* SUPPLIED MATERIAL

---

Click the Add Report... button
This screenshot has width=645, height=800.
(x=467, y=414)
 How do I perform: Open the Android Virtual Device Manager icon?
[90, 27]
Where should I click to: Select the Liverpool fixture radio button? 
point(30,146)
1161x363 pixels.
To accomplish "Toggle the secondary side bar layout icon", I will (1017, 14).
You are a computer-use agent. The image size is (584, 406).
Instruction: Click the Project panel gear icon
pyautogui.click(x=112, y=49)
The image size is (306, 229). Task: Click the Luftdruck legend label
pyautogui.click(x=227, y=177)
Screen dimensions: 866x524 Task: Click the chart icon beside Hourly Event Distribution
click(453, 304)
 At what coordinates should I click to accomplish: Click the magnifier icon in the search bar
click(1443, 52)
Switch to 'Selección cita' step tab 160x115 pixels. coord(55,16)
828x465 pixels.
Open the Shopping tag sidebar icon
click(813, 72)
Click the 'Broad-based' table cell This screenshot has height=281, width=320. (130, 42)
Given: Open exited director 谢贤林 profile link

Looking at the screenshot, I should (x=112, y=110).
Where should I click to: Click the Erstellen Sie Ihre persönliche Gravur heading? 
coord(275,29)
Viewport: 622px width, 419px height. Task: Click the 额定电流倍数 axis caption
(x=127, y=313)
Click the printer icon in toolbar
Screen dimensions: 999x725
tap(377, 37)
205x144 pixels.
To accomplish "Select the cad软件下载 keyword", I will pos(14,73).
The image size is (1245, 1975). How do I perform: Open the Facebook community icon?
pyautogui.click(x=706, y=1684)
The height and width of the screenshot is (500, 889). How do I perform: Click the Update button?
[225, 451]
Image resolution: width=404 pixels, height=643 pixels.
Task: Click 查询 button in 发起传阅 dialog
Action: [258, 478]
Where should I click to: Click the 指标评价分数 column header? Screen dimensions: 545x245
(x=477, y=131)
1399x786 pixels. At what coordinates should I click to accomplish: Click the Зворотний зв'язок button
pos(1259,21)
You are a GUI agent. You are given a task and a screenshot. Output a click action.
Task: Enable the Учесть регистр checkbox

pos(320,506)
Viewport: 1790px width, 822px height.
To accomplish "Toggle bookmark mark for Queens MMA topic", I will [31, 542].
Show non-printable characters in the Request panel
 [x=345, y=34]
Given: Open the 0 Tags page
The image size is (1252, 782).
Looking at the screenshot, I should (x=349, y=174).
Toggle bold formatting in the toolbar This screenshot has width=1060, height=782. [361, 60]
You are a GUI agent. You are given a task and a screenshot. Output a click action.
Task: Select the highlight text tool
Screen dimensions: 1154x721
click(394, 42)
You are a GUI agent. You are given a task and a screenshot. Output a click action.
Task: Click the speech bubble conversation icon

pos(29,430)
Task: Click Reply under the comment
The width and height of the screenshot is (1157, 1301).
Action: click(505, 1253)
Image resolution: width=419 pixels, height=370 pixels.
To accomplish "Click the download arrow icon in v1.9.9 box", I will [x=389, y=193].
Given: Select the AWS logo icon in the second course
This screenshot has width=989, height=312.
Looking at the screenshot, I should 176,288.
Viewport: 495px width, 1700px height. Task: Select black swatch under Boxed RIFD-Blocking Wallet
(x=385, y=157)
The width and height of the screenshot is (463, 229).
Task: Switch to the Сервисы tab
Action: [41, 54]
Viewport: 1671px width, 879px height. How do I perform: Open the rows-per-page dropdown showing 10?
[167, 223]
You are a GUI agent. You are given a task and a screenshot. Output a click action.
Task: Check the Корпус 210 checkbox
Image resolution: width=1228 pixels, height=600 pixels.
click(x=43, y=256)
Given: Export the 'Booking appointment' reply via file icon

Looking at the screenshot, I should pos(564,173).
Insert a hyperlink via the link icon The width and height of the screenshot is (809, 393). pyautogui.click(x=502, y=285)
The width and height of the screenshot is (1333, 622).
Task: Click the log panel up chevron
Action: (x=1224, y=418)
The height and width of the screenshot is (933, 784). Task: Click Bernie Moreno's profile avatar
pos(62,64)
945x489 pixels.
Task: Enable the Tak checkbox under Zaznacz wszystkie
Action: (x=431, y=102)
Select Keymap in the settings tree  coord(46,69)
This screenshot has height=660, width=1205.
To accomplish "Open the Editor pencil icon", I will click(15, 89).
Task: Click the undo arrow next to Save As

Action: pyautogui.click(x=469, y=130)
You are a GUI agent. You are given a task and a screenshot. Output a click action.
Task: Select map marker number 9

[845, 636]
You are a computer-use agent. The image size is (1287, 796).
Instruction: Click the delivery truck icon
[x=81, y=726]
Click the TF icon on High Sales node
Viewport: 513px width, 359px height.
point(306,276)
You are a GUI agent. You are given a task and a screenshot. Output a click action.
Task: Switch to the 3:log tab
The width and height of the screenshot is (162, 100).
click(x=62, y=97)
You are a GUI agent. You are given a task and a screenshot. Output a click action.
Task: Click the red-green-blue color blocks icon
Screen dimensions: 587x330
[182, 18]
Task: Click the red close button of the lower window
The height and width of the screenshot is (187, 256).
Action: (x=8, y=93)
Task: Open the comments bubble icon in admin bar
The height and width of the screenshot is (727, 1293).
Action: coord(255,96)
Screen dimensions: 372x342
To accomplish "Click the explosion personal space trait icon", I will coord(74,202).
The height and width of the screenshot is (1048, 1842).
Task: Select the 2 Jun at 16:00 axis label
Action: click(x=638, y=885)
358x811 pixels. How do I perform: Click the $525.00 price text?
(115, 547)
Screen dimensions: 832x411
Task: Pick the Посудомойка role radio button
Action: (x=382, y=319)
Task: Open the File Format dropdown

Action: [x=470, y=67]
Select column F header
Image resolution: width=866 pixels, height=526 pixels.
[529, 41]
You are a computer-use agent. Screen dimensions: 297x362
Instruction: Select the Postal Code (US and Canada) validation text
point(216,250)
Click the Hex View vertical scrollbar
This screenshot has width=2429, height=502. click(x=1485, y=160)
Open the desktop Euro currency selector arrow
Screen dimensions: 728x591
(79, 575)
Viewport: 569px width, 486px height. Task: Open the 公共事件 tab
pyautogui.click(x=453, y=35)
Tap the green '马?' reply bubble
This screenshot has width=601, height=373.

---

* EXERCISE DETAILS
Please reproduce all of the material above line for line, with no changes.

* RESPONSE BELOW
Click the Add Report... button
This screenshot has width=645, height=800.
(x=467, y=414)
 How do I perform: Open the Android Virtual Device Manager icon?
[90, 27]
Where should I click to: Select the Liverpool fixture radio button? 
point(30,146)
1161x363 pixels.
To accomplish "Toggle the secondary side bar layout icon", I will (1017, 14).
You are a computer-use agent. The image size is (584, 406).
Instruction: Click the Project panel gear icon
pyautogui.click(x=112, y=49)
The image size is (306, 229). Task: Click the Luftdruck legend label
pyautogui.click(x=227, y=177)
Screen dimensions: 866x524 Task: Click the chart icon beside Hourly Event Distribution
click(453, 304)
 At what coordinates should I click to accomplish: Click the magnifier icon in the search bar
click(1443, 52)
Switch to 'Selección cita' step tab 160x115 pixels. coord(55,16)
828x465 pixels.
Open the Shopping tag sidebar icon
click(813, 72)
Click the 'Broad-based' table cell This screenshot has height=281, width=320. (130, 42)
Given: Open exited director 谢贤林 profile link

Looking at the screenshot, I should (x=112, y=110).
Where should I click to: Click the Erstellen Sie Ihre persönliche Gravur heading? 
coord(275,29)
Viewport: 622px width, 419px height. Task: Click the 额定电流倍数 axis caption
(x=127, y=313)
Click the printer icon in toolbar
Screen dimensions: 999x725
tap(377, 37)
205x144 pixels.
To accomplish "Select the cad软件下载 keyword", I will pos(14,73).
The image size is (1245, 1975). How do I perform: Open the Facebook community icon?
pyautogui.click(x=706, y=1684)
The height and width of the screenshot is (500, 889). How do I perform: Click the Update button?
[225, 451]
Image resolution: width=404 pixels, height=643 pixels.
Task: Click 查询 button in 发起传阅 dialog
Action: [258, 478]
Where should I click to: Click the 指标评价分数 column header? Screen dimensions: 545x245
(x=477, y=131)
1399x786 pixels. At what coordinates should I click to accomplish: Click the Зворотний зв'язок button
pos(1259,21)
You are a GUI agent. You are given a task and a screenshot. Output a click action.
Task: Enable the Учесть регистр checkbox

pos(320,506)
Viewport: 1790px width, 822px height.
To accomplish "Toggle bookmark mark for Queens MMA topic", I will [31, 542].
Show non-printable characters in the Request panel
 [x=345, y=34]
Given: Open the 0 Tags page
The image size is (1252, 782).
Looking at the screenshot, I should (x=349, y=174).
Toggle bold formatting in the toolbar This screenshot has width=1060, height=782. [361, 60]
You are a GUI agent. You are given a task and a screenshot. Output a click action.
Task: Select the highlight text tool
Screen dimensions: 1154x721
click(394, 42)
You are a GUI agent. You are given a task and a screenshot. Output a click action.
Task: Click the speech bubble conversation icon

pos(29,430)
Task: Click Reply under the comment
The width and height of the screenshot is (1157, 1301).
Action: click(505, 1253)
Image resolution: width=419 pixels, height=370 pixels.
To accomplish "Click the download arrow icon in v1.9.9 box", I will [x=389, y=193].
Given: Select the AWS logo icon in the second course
This screenshot has width=989, height=312.
Looking at the screenshot, I should 176,288.
Viewport: 495px width, 1700px height. Task: Select black swatch under Boxed RIFD-Blocking Wallet
(x=385, y=157)
The width and height of the screenshot is (463, 229).
Task: Switch to the Сервисы tab
Action: [41, 54]
Viewport: 1671px width, 879px height. How do I perform: Open the rows-per-page dropdown showing 10?
[167, 223]
You are a GUI agent. You are given a task and a screenshot. Output a click action.
Task: Check the Корпус 210 checkbox
Image resolution: width=1228 pixels, height=600 pixels.
click(x=43, y=256)
Given: Export the 'Booking appointment' reply via file icon

Looking at the screenshot, I should pos(564,173).
Insert a hyperlink via the link icon The width and height of the screenshot is (809, 393). pyautogui.click(x=502, y=285)
The width and height of the screenshot is (1333, 622).
Task: Click the log panel up chevron
Action: (x=1224, y=418)
The height and width of the screenshot is (933, 784). Task: Click Bernie Moreno's profile avatar
pos(62,64)
945x489 pixels.
Task: Enable the Tak checkbox under Zaznacz wszystkie
Action: (x=431, y=102)
Select Keymap in the settings tree  coord(46,69)
This screenshot has height=660, width=1205.
To accomplish "Open the Editor pencil icon", I will click(15, 89).
Task: Click the undo arrow next to Save As

Action: pyautogui.click(x=469, y=130)
You are a GUI agent. You are given a task and a screenshot. Output a click action.
Task: Select map marker number 9

[845, 636]
You are a computer-use agent. The image size is (1287, 796).
Instruction: Click the delivery truck icon
[x=81, y=726]
Click the TF icon on High Sales node
Viewport: 513px width, 359px height.
point(306,276)
You are a GUI agent. You are given a task and a screenshot. Output a click action.
Task: Switch to the 3:log tab
The width and height of the screenshot is (162, 100).
click(x=62, y=97)
You are a GUI agent. You are given a task and a screenshot. Output a click action.
Task: Click the red-green-blue color blocks icon
Screen dimensions: 587x330
[182, 18]
Task: Click the red close button of the lower window
The height and width of the screenshot is (187, 256).
Action: (x=8, y=93)
Task: Open the comments bubble icon in admin bar
The height and width of the screenshot is (727, 1293).
Action: coord(255,96)
Screen dimensions: 372x342
To accomplish "Click the explosion personal space trait icon", I will coord(74,202).
The height and width of the screenshot is (1048, 1842).
Task: Select the 2 Jun at 16:00 axis label
Action: click(x=638, y=885)
358x811 pixels. How do I perform: Click the $525.00 price text?
(115, 547)
Screen dimensions: 832x411
Task: Pick the Посудомойка role radio button
Action: (x=382, y=319)
Task: Open the File Format dropdown

Action: [x=470, y=67]
Select column F header
Image resolution: width=866 pixels, height=526 pixels.
[529, 41]
You are a computer-use agent. Screen dimensions: 297x362
Instruction: Select the Postal Code (US and Canada) validation text
point(216,250)
Click the Hex View vertical scrollbar
This screenshot has width=2429, height=502. click(x=1485, y=160)
Open the desktop Euro currency selector arrow
Screen dimensions: 728x591
(79, 575)
Viewport: 569px width, 486px height. Task: Open the 公共事件 tab
pyautogui.click(x=453, y=35)
Tap the green '马?' reply bubble
This screenshot has width=601, height=373.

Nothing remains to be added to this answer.